Each day, Errera read through the Halo.Bungie.Org forums, looking for interesting items to put on the news page and monitoring comments. He then checked other Halo and gaming-related sites for more news. He also approves fan movies or artwork and updates batches of new submitted content. Errera credits the site's success to its longevity; "When you’re there from the beginning, and you add new content every day, folks tend to come back," he said.

==Recognition and charity==
Bungie has a strong relationship with bungie.org and called the page the ultimate Halo fansite. Halo.bungie.org is listed as a source on Bungie's project pages; Bungie employees frequent the Halo.bungie.org forums, often to point out a new Bungie update or answer questions from fans. Halo.bungie.org often receives promotional items from Bungie to give away in various contests. Halo Franchise development lead and former Bungie staffer Frank O'Connor noted that when he started at Bungie, HBO was included in the company's orientation. Its administrators and members have been repeatedly quoted in mainstream publications.

Errera has been interviewed numerous times by gaming sites such as Microsoft's Xbox.com and mainstream media organizations such as CBS and the BBC. The site was nominated for IGN's "best fansite" award in 2005.
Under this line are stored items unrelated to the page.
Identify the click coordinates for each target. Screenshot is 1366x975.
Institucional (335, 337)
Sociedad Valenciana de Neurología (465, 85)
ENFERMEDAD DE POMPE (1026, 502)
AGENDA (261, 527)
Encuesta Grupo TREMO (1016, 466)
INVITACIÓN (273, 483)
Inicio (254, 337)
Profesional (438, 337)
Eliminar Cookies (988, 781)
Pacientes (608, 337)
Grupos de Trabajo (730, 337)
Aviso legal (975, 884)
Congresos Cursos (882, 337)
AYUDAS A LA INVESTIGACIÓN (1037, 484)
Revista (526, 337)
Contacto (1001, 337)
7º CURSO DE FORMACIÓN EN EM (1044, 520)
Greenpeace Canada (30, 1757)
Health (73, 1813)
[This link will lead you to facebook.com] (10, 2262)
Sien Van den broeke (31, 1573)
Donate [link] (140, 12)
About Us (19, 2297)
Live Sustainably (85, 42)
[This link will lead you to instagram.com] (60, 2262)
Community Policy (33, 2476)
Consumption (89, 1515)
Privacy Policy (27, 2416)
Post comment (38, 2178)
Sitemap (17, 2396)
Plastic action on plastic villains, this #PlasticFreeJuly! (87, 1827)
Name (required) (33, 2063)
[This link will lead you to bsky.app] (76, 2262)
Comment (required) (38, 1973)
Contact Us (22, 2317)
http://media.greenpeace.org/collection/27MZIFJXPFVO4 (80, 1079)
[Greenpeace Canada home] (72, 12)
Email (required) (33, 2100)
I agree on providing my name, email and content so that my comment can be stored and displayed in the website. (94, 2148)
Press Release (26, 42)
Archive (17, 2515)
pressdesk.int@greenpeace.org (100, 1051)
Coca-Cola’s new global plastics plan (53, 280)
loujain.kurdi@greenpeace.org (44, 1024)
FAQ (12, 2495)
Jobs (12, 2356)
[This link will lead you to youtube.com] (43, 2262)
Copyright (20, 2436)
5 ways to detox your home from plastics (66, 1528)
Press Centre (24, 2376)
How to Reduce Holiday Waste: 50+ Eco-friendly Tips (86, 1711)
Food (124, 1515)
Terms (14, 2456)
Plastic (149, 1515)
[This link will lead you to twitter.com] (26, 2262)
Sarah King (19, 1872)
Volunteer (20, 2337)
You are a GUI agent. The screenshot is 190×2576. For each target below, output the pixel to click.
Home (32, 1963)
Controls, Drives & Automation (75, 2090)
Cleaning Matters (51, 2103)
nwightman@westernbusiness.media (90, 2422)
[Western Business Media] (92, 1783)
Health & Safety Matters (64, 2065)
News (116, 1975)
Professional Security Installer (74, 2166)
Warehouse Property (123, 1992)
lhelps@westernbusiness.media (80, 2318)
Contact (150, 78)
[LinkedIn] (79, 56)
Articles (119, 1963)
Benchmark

Halo.bungie.org has used its notability to conduct several fundraisers for various causes, including raising money for Hurricane Katrina disaster relief. The site's members took part in a massive effort by the Halo community to raise money, primarily through selling collectible items through eBay auctions. These auctions raised just under $11,000 for the relief effort. Members of the community also chipped in through personal means; one member held a charity Xbox live night and raised $139. In 2003, following news that community member Brian Morden's cancer had returned, the community decided to set up a donation fund to support him. Although Brian died later that year, the fund became the Brian Morden Memorial Fund.